A photograph found in the released documents showed Musk dining with Meta CEO Mark Zuckerberg. Epstein had emailed the image to himself in August 2015, though the disgraced financier did not appear in the picture. A related email from Epstein referenced dinner with “zuckerburg, mu=k, thiel hoffman, wild,” apparently naming LinkedIn co-founder Reid Hoffman and Palantir chairman Peter Thiel. Musk also pointed out that no one pushed harder than he did to have the files released.
Super Bowl Spotlight, But Not a Super Bowl Ad

One clarification emerged as the video gained traction. While World Without Exploitation timed its release to coincide with Super Bowl Sunday, the ad did not air during the broadcast itself. A 30-second commercial slot during the game costs upward of $8 million, a price well beyond the reach of a nonprofit advocacy group.

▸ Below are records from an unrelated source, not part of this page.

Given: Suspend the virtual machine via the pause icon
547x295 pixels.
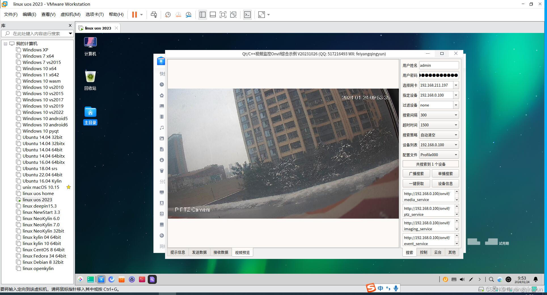Looking at the screenshot, I should click(x=134, y=14).
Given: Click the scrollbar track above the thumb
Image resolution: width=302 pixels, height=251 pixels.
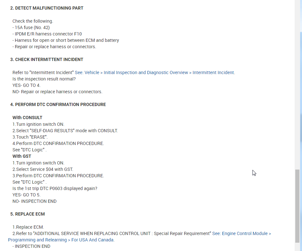Looking at the screenshot, I should (x=298, y=96).
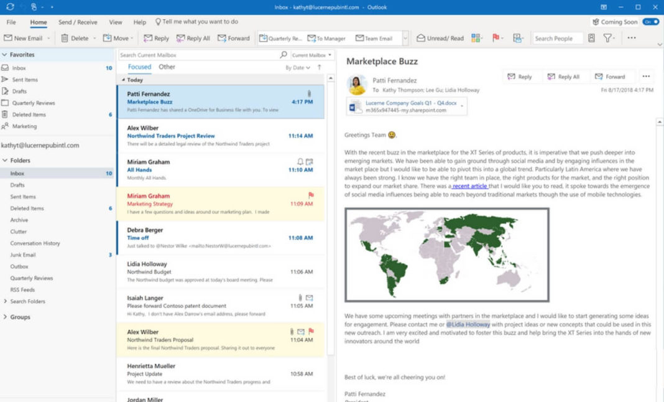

Instead, the video spread through social media, propelled by reposts from lawmakers, public figures, and ordinary viewers who encountered it between football commentary and beer commercials. Its reach, while impossible to quantify against a traditional Super Bowl ad buy, benefited from the cultural moment and the emotional power of its content.
By choosing the most commercially saturated day on the American calendar, the group ensured that their message competed for attention against some of the most expensive advertising ever produced. Whether it broke through to the casual viewer or preached to an already engaged audience remains an open question.
Capitol Hill Moves to Force the Next Chapter

Several immediate developments followed the ad’s release. Massie and other lawmakers visited the DOJ on Monday to review the withheld files in a secure setting. How much they will be permitted to discuss publicly remains unclear, though Massie has shown little reluctance to speak openly about what he considers a failure of government transparency.
Ghislaine Maxwell, Epstein’s convicted associate, currently serving a 20-year sentence, was scheduled to appear before a congressional committee on Monday as well. Her legal team indicated she agreed to testify under oath but would invoke her Fifth Amendment right to remain silent unless granted legal immunity. How her testimony, or refusal to testify, will affect the broader push for disclosure adds another unpredictable element to a story with no shortage of them.
For now, roughly three million pages of documents remain out of public view. Survivors and their advocates show no signs of relenting. Having brought their fight to the biggest advertising stage in American culture, even if only by proximity, they have made clear that silence is no longer something they are willing to accept.
Whether the DOJ, the Attorney General, or the political establishment will answer their demand with action or continued resistance is the question that hangs over every redacted page still locked behind government doors.